Given data START

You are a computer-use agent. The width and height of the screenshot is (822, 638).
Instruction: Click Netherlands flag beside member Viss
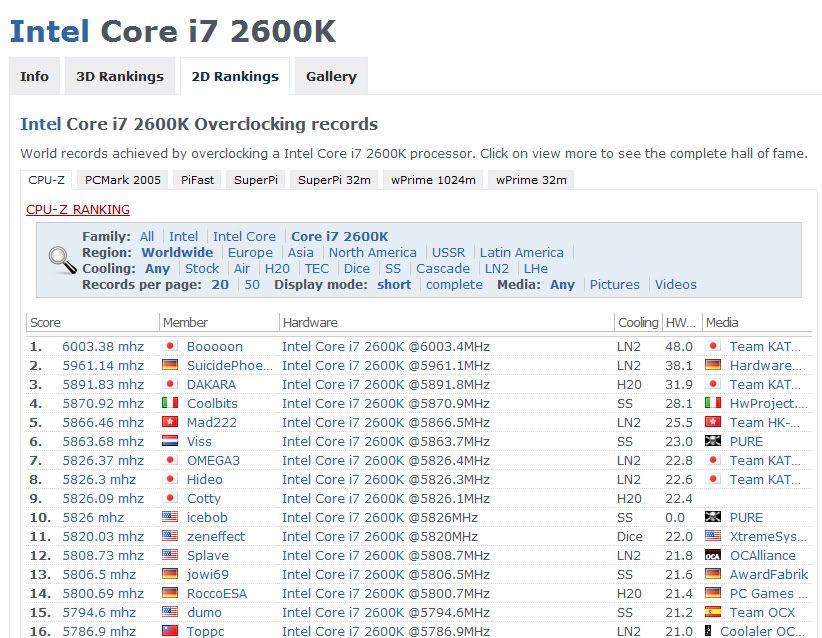point(169,442)

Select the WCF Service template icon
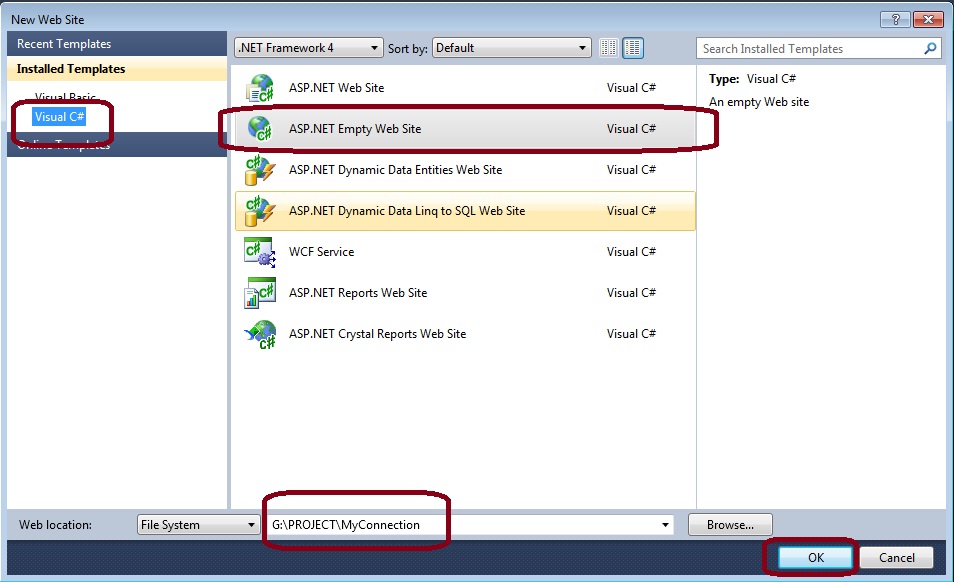(x=260, y=252)
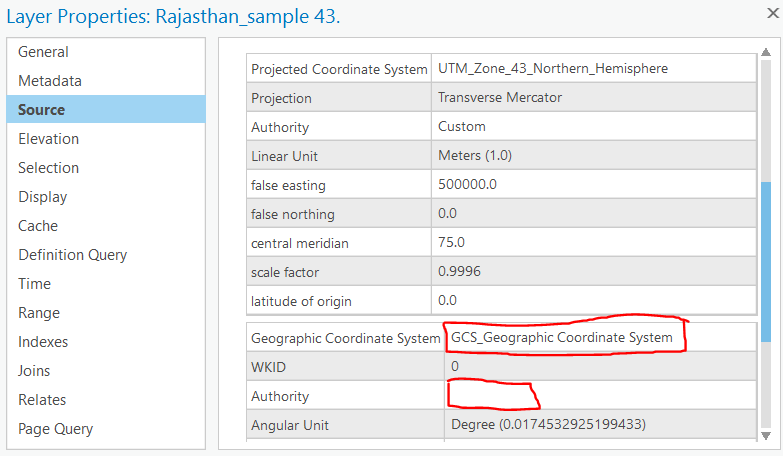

Given data END

Each entry above must come back exactly as written. Drop the images.

You are a computer-use agent. The width and height of the screenshot is (822, 638).
Instruction: Click Netherlands flag beside member Viss
point(169,442)

Select the WCF Service template icon
(x=260, y=252)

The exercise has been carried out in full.